— BEGIN Selection —
The Diaries of Anthony Ivins

By: Mormon Heretic
February 10, 2014
Anthony Ivins

Anthony Ivins

Anthony Ivins was an LDS apostle from 1907-1934.  He was the cousin of Heber J. Grant, and served in the First Presidency with Grant from 1921-1934.  Signature Books has recently come out with Cowboy Apostle:  The Diaries of Anthony Ivins 1875-1932 (the Kindle version is only $20.)  Ivins is notable for a few reasons:  (1) a monogamist, he performed many plural marriages AFTER the 1890 Manifesto in Mexico, (2) following the Second Manifesto in 1904, he became an ardent supporter of excommunication for those who entered plural marriage, (3) he was a prominent democrat in largely republican Utah.

The book contains 8 of Ivins diaries.  The first dealt with his mission to Mexico, and contained a lot of mundane information about his travels.

{December 26, 1875; Sunday}  Bro. [Helaman] Pratt and myself went on ahead of the party to low rand of mountains to see if we could kill a deer.  That night he killed an antelope and I a fine buck.  We were till about Ten Oclock getting to where we had left our animals.  The next day the brethren came up and we moved on to Rolston [Ralston] a distance of 32 miles.  Rolston was once quite a flourishing mining [town] but now it is almost deserted.  The mines here are said to be very rich but on account of the scarcity of water and timber they have been deserted for the present.

Since I blog at Wheat and Tares, I thought this reference was a bit interesting.
— END Selection —
Task list:
• 1. According to the Anthony Ivins post, how many of Ivins's diaries does the book contain?
• 2. From the Anthony Ivins post, return the passage starting with "Anthony Ivins was" and going on through "largely republican Utah.".
• 3. Supply the next part of the Anthony Ivins post, picking up after its final sentence.
The material after this point is not needed.
— BEGIN Data rows —
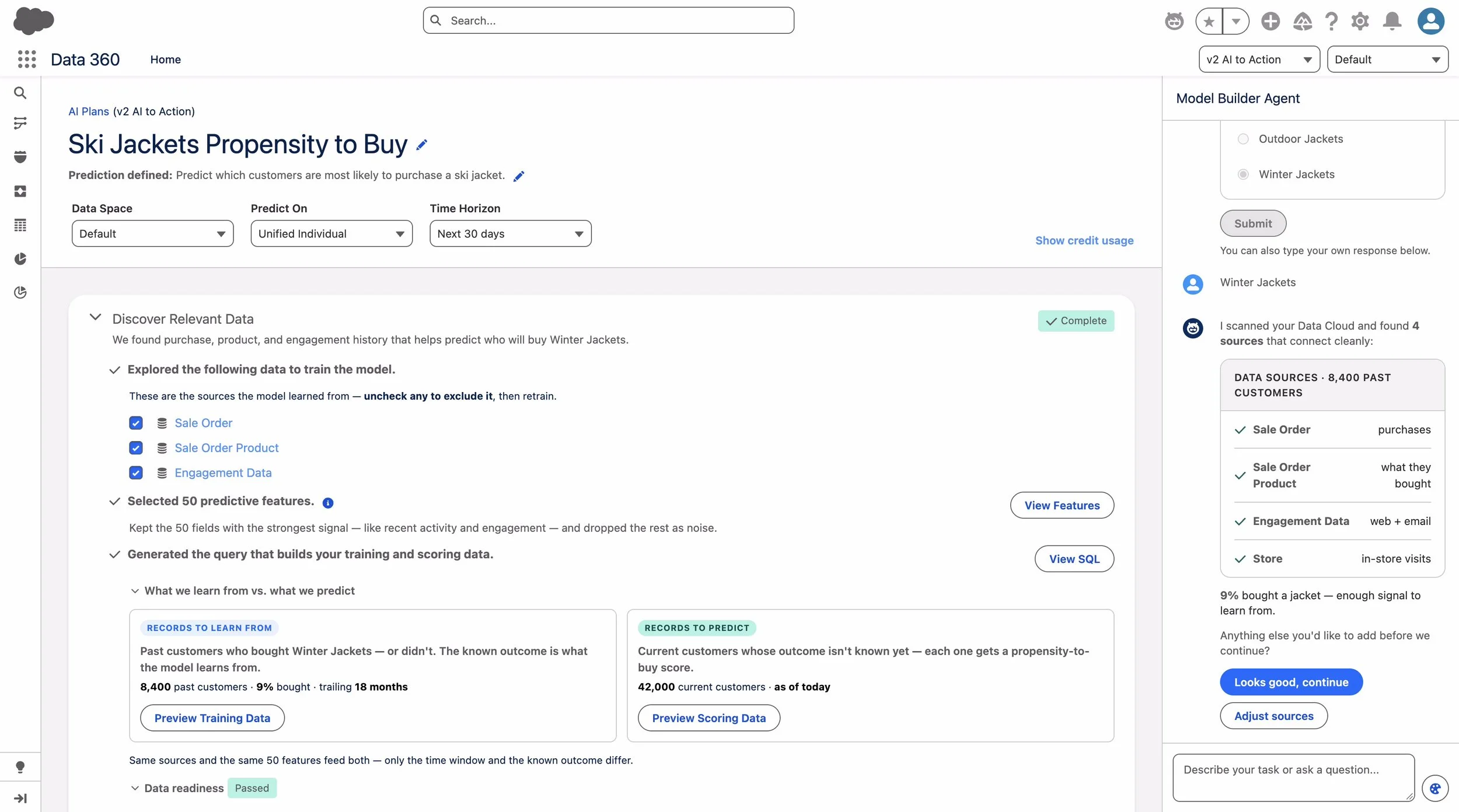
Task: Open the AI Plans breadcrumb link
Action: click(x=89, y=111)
— END Data rows —
— BEGIN Data rows —
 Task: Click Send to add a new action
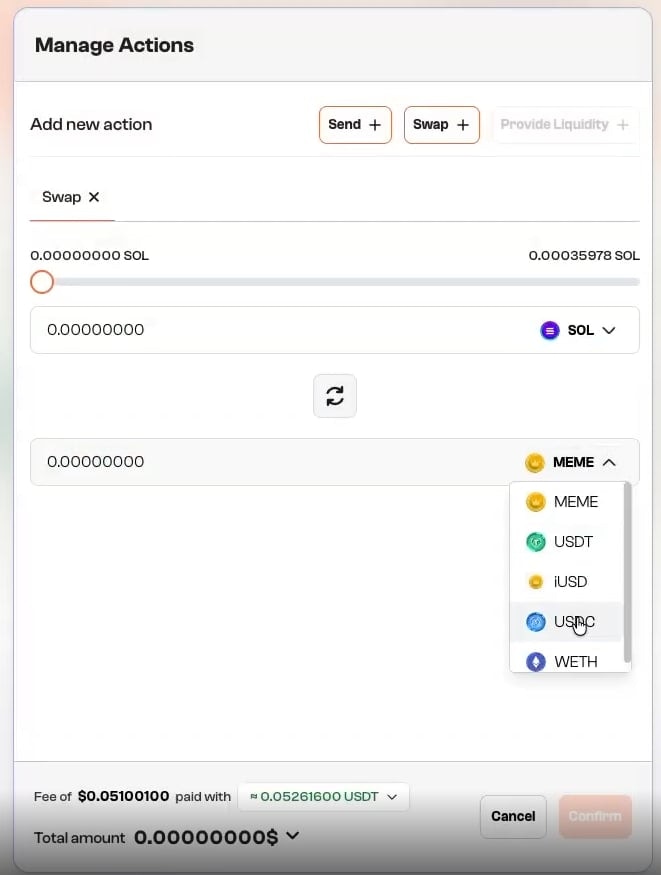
— END Data rows —
— BEGIN Data rows —
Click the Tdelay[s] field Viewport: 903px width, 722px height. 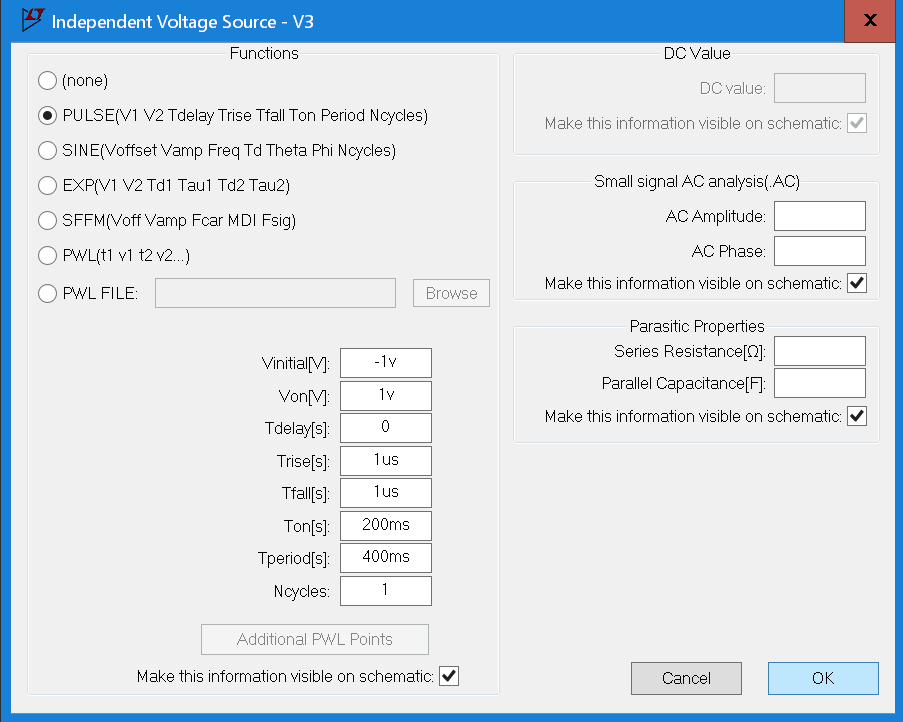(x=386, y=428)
— END Data rows —
Outputs:
• 1. Eight.

• 2.
Anthony Ivins was an LDS apostle from 1907-1934.  He was the cousin of Heber J. Grant, and served in the First Presidency with Grant from 1921-1934.  Signature Books has recently come out with Cowboy Apostle:  The Diaries of Anthony Ivins 1875-1932 (the Kindle version is only $20.)  Ivins is notable for a few reasons:  (1) a monogamist, he performed many plural marriages AFTER the 1890 Manifesto in Mexico, (2) following the Second Manifesto in 1904, he became an ardent supporter of excommunication for those who entered plural marriage, (3) he was a prominent democrat in largely republican Utah.

• 3.
{May 2, 1897; Sunday}  It is fast day.  I have spent the day arranging to go to Kaibab and gather the cattle sold to [Abram] Fotheringham and [John M.] Murdock.  They have mad[e] an advance payment of 10,000.00 and are to pay the balance as the cattle are delivered.

Fast meeting.  Testimony borne by a German, a Scotchman, a Dane, or Norweigan, an Englishman, and American.  Jesus in the exact image of his father.  Personality of God.  Saints commanded to meet in worship often.  Wheat & Tares grow together.  Keep His Commandments & teach others so to do particularly children.

There was an interesting entry concerning the change of bishopric, and it was interesting to peek inside these confidential conversations.

{Feb 9, 1899; Thursday}  …

We reached Oaxaca on the 11th stayed with Bro. Jno. [John] C. Naegle who always makes us welcome at his house.  In the evening Bishop [Frank] Scott came in and we talked with him in regards to conditions in the ward.

There is a strong feeling against Bishop Scott and his counselors, Bros. N[athan] H. Terry and J[ames] H. Langford and looks to us as though the ward will have to be reorganized.

{Feb 12, 1899; Sunday}  …

In the evening a priesthood meeting was held at which the brethren present were asked to express themselves regarding the bishoprick.  P[atrick] C. Haynie first spoke.  He thought there should either be a change of policy or a change in the Bishoprick.

D. C. Naegle thought a change in the bishoprick would be beneficial but would sustain the existing administration if retained.  Bro Clemens would sustain the bishoprick but thought there should be a change in policy.

F[ranklin] D. Haymore could not sustain under the circumstances. James Mortensen could not sustain the bishoprick.

E[missiah] S[age] Nichols could sustain the bishoprick.  Was satisfied with them.

…[he documents many other comments]

The next day’s entry seems to document what the issues were.

{February 13, 1899; Monday}  Bro. [Helaman] Pratt and I met the bishoprick at Bishop [Frank] Scott’s.  The following questions were propounded and answered.

Where public roads go through private lands should the owner of the land be reimbursed.  Answer.  Private parties should not refuse to permit necessary public roads through their lands, but where damage is done the owner of the land should be reimbursed.

Is it the right of the Bishoprick to call boy[s] together and counsel them to observe the rules of good order which govern in the colonies.  Yes.  Not only the right, but is their duty.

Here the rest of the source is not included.